Technical Abstract: The Glossina pallidipes salivary gland hypertrophy virus (GpSGHV; family Hytrosaviridae) can establish a chronic covert asymptomatic infection and an acute overt symptomatic infection in its tsetse fly host (Diptera: Glossinidae). Expression of the disease symptoms, the salivary gland hypertrophy syndrome (SGH), varies widely (10-85%) in different G.pallidipes colonies. Here, we present a comprehensive annotation of the genome of an Ethiopian GpSGHV isolate (GpSGHV-Eth) compared to the reference Ugandan GpSGHV isolate (GpSGHV-Uga; EF568108). GpSGHV-Eth has a higher SGH prevalence than GpSGHV-Uga. We show that GpSGHV-Eth genome is 190,291 bp in size, has a low G+C content (27.9%) and encodes 174 putative ORFs. By proteogenomic and transcriptome mapping, 141 and 86 ORFs were mapped by transcripts and peptides, respectively. Further, of the 174 ORFs, 132 had putative transcriptional signals (TATA-like box and poly(A) signals). Overall, 60 ORFs had both TATA-box promoters and poly(A) signals, and were mapped by both transcripts and peptides, implying that they are translated into functional proteins.
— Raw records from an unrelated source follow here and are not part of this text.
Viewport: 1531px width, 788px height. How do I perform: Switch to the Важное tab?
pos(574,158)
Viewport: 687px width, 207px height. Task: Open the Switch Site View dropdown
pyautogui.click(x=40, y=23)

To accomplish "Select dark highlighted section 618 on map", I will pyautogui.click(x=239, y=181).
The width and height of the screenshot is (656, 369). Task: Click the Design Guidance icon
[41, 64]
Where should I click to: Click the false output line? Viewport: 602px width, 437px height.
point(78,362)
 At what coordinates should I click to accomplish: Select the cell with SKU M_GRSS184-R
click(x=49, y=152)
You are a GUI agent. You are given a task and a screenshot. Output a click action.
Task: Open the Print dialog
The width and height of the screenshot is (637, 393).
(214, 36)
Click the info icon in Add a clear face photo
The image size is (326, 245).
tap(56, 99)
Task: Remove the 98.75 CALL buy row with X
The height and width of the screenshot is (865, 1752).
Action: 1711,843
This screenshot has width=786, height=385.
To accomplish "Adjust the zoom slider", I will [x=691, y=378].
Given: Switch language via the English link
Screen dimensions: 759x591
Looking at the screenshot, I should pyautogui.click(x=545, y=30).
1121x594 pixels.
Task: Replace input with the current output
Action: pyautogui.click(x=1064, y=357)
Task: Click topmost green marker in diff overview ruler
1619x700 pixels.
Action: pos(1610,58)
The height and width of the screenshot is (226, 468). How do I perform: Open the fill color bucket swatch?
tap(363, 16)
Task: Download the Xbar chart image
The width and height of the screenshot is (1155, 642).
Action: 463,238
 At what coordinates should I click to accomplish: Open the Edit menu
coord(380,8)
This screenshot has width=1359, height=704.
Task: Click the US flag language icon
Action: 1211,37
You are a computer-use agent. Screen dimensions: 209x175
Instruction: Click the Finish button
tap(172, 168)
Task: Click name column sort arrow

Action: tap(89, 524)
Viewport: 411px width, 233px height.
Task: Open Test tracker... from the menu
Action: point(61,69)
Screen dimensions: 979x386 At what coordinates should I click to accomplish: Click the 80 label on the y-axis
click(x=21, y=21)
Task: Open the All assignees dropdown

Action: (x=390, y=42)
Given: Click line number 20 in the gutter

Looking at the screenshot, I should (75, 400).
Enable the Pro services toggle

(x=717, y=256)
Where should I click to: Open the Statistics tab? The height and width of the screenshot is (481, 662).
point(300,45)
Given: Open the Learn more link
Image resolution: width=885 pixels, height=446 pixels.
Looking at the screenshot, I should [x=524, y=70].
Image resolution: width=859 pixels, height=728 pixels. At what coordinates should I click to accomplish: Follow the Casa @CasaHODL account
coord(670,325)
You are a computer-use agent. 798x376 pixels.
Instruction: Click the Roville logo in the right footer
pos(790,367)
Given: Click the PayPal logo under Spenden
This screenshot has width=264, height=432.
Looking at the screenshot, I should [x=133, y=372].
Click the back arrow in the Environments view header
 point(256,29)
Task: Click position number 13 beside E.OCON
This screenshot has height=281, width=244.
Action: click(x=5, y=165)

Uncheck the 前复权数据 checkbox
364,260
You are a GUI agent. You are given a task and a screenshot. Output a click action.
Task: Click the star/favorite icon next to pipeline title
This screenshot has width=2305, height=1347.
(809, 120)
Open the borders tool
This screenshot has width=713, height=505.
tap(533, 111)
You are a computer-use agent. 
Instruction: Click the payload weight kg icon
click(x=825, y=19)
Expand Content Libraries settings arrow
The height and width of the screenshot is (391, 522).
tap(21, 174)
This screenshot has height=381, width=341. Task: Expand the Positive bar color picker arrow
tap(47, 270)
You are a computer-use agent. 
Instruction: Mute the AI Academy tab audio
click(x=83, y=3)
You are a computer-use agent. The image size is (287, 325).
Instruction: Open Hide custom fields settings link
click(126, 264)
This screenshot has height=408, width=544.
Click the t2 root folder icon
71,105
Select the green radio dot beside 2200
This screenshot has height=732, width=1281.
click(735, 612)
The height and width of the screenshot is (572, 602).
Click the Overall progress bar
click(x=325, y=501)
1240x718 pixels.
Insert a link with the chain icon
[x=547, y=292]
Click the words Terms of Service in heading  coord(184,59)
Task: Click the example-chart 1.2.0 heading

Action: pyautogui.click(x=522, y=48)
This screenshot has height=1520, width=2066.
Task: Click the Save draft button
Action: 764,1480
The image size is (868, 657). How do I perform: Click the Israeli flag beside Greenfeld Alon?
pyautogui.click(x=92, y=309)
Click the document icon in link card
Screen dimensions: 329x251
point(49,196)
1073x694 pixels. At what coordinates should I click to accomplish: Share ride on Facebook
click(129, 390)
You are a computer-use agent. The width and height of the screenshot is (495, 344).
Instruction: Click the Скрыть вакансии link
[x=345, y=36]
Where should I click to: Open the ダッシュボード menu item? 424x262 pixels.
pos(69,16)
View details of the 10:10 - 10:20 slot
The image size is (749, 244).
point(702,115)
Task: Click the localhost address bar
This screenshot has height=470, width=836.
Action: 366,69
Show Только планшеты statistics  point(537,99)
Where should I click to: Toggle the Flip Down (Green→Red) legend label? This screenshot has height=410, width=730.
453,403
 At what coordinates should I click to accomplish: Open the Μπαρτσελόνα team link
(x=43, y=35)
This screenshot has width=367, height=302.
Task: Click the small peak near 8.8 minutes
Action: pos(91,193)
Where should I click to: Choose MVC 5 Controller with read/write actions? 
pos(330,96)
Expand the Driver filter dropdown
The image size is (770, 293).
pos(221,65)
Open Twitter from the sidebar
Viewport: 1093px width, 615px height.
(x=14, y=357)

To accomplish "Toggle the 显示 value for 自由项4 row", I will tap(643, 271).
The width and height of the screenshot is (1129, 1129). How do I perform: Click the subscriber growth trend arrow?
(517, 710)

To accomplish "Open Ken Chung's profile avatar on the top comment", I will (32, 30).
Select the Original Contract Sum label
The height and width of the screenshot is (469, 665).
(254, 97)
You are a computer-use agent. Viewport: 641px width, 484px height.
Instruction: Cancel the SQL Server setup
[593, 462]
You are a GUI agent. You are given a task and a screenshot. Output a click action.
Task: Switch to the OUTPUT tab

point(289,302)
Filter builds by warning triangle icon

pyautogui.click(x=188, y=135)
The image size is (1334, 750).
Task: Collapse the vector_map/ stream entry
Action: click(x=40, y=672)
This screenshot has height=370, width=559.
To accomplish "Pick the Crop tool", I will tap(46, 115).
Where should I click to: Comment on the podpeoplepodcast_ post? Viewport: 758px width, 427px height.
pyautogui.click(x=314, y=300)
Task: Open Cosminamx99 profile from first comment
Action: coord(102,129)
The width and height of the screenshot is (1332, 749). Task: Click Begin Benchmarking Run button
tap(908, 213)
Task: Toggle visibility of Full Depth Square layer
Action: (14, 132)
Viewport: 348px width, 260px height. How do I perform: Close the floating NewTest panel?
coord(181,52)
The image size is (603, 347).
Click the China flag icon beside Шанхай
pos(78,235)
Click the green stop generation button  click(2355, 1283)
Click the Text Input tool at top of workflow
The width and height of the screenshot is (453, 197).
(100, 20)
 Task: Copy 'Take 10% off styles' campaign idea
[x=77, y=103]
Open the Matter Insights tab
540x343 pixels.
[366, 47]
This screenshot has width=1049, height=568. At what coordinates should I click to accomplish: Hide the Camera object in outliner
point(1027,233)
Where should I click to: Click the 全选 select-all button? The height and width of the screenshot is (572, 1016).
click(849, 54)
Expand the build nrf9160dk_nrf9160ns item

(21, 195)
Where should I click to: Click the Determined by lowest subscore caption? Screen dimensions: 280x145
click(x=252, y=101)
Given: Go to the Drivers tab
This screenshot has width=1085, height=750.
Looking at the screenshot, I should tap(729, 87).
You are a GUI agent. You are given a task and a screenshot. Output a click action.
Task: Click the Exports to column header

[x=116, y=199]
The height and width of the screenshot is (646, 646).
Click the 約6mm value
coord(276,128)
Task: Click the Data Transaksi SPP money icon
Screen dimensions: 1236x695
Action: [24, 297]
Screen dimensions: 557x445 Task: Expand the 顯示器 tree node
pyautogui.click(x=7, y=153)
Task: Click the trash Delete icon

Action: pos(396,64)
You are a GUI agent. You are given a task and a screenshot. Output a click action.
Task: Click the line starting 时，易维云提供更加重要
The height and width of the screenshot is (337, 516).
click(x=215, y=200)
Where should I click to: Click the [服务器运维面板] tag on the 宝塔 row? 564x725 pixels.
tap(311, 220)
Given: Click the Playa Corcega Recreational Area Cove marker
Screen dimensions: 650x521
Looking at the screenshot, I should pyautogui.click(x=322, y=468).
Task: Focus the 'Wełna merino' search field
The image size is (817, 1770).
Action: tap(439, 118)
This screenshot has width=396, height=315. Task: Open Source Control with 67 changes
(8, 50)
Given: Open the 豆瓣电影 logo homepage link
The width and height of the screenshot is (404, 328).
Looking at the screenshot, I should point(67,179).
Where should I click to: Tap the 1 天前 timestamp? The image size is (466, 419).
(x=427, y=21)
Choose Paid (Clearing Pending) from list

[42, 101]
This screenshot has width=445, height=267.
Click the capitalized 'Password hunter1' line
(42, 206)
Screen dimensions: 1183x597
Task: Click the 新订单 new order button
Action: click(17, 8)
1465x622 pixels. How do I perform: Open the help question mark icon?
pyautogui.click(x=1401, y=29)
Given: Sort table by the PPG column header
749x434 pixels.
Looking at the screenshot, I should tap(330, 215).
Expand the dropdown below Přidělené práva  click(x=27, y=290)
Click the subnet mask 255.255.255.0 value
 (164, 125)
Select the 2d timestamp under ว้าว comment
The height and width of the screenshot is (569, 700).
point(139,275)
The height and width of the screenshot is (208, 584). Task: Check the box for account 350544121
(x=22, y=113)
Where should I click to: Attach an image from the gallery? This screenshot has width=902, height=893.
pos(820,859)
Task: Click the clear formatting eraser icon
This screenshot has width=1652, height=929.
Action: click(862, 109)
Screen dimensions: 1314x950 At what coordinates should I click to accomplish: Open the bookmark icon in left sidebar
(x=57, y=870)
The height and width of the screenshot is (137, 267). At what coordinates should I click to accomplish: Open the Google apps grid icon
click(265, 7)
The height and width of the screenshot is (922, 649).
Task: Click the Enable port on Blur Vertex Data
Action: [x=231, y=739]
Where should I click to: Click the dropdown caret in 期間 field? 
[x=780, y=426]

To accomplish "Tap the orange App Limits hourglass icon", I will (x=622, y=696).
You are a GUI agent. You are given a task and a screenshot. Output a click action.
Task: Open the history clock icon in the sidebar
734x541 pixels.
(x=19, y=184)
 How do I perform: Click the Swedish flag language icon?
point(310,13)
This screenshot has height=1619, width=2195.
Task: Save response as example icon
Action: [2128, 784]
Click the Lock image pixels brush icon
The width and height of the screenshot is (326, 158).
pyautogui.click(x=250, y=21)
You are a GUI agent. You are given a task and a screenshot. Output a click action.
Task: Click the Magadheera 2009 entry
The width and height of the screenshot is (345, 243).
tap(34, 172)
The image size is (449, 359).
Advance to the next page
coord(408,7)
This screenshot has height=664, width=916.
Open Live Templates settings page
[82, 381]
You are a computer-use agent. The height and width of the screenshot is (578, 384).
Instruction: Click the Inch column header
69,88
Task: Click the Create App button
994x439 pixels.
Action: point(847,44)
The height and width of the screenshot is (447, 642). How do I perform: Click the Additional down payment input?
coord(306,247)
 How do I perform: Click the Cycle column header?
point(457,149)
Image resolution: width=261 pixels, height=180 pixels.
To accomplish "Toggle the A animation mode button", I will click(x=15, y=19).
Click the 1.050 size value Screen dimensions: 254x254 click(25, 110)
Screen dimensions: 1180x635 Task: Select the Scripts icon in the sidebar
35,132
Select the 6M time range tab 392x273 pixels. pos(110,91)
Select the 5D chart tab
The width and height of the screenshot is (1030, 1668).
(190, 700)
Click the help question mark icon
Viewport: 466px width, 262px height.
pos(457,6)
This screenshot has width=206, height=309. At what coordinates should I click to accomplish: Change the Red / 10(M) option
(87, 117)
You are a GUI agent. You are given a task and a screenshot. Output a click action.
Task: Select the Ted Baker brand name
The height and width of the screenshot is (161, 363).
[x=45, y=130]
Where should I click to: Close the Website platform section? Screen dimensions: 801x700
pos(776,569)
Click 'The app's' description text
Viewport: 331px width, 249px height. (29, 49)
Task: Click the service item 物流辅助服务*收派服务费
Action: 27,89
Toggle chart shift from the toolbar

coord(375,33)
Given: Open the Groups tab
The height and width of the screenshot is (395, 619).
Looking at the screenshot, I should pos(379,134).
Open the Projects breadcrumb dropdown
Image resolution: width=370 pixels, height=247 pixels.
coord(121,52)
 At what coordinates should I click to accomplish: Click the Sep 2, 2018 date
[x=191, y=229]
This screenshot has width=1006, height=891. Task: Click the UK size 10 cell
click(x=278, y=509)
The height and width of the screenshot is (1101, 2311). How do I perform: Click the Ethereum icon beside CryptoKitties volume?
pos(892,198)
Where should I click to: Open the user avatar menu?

Whereas GpSGHV-Eth and GpSGHV-Uga are 98.1% similar at nucleotide level, 38 ORFs in GpSGHV-Eth genome had nucleotide insertions (n=18) and deletions (n=20) compared to their GpSGHV-Uga homologs. Further, compared to the GpSGHV-Uga genome, 10 and 24 GpSGHV ORFs were deleted and novel, respectively, Proteogenomic mapping revealed that 13 core genes involved in virus replication/infection aretranslated, including three PIFs, six RNApol subunits, and LEFs 4, 5, 8 and 9. Further, 13 GpSGHV-Eth ORFs were non-canonical; they had either CTG or TTG start codons instead of ATG. Taken together, these data suggest that GpSGHV-Eth and GpSGHV-Uga represent two different lineages of the same virus. The genetic differences between GpSGHV-Eth and GpSGHV-Uga, combined with host and environmental factors possibly explain the differential GpSGHV pathogenesis observed in different G.pallidipes colonies.